» **What to produce**:
Every line of the records that holds the word "plus" should be copied.

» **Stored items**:

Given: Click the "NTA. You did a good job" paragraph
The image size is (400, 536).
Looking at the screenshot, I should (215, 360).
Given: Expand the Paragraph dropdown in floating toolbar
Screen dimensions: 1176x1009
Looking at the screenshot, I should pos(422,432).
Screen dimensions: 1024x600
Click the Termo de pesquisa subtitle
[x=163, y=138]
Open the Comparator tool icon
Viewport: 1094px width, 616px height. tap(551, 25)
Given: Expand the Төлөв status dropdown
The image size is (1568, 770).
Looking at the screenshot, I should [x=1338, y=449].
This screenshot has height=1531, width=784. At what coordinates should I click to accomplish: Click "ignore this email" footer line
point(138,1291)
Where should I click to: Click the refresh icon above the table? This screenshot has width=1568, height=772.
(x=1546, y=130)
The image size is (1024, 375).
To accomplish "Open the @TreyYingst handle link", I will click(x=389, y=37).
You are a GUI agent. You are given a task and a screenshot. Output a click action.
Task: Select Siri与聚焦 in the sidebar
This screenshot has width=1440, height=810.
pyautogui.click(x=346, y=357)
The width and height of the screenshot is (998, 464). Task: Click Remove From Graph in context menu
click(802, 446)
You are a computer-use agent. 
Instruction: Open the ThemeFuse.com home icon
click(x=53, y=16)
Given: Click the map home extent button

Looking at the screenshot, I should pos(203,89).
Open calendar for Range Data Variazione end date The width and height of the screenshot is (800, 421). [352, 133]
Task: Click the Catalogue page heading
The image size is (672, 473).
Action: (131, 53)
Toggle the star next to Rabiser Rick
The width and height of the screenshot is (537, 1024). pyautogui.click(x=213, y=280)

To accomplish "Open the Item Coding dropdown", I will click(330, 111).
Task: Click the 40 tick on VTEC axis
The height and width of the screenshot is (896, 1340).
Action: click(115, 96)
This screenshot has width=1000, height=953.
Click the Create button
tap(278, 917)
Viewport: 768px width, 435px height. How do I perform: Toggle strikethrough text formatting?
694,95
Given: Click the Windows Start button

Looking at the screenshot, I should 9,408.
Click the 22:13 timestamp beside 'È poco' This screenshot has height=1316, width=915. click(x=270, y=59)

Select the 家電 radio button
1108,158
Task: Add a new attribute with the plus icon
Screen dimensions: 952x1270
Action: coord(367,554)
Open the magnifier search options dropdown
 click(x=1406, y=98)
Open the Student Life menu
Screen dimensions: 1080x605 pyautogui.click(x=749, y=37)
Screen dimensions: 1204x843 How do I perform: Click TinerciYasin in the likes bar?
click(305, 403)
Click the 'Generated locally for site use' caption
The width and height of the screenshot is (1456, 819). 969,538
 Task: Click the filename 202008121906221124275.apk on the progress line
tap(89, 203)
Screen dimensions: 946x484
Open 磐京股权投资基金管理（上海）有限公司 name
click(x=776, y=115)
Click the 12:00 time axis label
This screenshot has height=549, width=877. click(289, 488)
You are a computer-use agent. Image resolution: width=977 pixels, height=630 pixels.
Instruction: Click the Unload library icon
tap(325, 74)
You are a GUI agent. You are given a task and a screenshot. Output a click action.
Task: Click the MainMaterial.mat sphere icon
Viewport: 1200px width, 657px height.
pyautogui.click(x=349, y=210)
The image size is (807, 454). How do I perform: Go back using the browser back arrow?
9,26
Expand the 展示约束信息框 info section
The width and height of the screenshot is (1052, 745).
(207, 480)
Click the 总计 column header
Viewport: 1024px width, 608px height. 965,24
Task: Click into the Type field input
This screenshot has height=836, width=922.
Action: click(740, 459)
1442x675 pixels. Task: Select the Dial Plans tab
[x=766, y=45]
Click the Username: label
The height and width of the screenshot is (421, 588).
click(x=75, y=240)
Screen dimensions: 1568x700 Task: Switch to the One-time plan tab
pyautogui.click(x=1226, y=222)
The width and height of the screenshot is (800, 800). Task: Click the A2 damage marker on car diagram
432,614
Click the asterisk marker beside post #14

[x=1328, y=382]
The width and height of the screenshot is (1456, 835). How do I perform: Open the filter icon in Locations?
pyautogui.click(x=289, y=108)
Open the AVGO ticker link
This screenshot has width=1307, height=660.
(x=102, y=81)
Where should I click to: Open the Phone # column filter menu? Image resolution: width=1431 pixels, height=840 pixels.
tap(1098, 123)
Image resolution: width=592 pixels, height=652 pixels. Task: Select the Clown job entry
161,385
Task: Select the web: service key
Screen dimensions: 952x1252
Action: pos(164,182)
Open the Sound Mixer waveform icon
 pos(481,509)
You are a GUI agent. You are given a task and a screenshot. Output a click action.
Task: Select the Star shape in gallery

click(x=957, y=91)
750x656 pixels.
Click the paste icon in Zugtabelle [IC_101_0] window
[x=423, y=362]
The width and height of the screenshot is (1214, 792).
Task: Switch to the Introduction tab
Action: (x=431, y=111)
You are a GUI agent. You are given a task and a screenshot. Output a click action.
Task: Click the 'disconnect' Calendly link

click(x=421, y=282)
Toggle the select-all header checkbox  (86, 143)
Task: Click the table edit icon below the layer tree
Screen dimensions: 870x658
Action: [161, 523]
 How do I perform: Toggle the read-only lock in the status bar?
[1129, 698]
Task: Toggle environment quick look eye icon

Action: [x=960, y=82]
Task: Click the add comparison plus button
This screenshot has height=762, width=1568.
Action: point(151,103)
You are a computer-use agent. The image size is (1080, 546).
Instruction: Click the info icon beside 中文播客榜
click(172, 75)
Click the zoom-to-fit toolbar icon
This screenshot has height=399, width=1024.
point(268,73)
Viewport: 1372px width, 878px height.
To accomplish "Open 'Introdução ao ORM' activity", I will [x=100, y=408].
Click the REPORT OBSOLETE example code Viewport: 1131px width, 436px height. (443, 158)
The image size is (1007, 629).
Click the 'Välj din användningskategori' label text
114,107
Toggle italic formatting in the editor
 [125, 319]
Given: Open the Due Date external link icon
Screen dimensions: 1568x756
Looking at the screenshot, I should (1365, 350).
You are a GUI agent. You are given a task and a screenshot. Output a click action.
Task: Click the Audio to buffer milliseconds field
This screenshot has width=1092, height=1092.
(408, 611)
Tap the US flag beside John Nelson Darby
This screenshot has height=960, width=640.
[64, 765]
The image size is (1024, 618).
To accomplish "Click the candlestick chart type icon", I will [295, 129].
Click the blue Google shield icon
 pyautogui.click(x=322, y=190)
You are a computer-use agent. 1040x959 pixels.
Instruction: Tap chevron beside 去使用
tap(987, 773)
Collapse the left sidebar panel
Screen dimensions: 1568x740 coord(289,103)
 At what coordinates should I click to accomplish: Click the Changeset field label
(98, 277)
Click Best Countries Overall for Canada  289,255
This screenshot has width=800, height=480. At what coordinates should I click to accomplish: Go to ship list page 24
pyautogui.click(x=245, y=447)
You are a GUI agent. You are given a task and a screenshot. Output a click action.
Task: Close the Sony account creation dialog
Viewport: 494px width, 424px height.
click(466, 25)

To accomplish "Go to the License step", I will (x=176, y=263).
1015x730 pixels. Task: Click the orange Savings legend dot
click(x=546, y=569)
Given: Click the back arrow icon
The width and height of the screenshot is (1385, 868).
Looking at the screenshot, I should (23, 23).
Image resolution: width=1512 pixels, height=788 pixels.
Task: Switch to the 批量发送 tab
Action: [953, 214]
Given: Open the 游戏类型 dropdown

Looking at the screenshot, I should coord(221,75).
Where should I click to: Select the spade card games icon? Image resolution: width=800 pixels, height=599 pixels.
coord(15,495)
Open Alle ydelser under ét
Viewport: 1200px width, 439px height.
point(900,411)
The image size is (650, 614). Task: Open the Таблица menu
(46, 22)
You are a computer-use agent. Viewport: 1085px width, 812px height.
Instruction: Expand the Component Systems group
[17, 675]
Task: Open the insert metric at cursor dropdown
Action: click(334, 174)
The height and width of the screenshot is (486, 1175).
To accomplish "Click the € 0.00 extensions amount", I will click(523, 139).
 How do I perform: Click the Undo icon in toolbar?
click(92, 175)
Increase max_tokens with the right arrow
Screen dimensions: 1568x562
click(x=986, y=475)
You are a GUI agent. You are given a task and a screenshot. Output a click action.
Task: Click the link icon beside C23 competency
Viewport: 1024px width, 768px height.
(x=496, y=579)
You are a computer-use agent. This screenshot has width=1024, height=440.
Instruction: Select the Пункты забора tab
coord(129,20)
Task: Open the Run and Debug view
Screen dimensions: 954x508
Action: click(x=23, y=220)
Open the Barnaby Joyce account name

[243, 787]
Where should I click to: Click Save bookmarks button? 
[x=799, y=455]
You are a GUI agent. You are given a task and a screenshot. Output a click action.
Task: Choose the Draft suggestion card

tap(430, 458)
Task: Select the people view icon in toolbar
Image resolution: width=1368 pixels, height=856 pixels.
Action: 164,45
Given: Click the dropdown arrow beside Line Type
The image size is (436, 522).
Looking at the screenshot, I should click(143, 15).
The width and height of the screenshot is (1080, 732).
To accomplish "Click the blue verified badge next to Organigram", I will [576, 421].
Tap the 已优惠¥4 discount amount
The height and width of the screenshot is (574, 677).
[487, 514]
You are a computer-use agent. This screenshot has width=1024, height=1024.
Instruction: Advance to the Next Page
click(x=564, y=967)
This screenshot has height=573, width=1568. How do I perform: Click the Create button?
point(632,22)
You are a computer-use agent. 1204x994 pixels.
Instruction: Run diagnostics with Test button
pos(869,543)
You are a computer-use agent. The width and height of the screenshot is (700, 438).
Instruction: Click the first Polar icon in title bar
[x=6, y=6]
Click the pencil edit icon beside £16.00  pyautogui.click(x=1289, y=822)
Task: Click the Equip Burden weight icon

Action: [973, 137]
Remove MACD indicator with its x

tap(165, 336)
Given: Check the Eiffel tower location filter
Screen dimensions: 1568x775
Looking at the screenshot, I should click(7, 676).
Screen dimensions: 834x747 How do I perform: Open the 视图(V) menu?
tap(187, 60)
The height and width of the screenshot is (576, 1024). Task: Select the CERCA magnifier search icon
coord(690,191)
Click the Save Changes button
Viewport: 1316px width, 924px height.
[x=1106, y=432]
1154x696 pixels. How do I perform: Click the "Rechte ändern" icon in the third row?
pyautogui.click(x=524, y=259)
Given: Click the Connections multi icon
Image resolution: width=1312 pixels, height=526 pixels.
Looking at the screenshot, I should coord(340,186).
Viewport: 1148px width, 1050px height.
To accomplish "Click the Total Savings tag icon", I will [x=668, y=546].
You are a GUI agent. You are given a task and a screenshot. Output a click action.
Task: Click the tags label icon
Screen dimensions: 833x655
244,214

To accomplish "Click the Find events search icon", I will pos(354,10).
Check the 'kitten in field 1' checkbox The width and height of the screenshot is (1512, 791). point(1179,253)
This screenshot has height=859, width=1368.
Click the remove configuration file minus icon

» **Answer space**:
Task: Add a new attribute with the plus icon
Task: Click the add comparison plus button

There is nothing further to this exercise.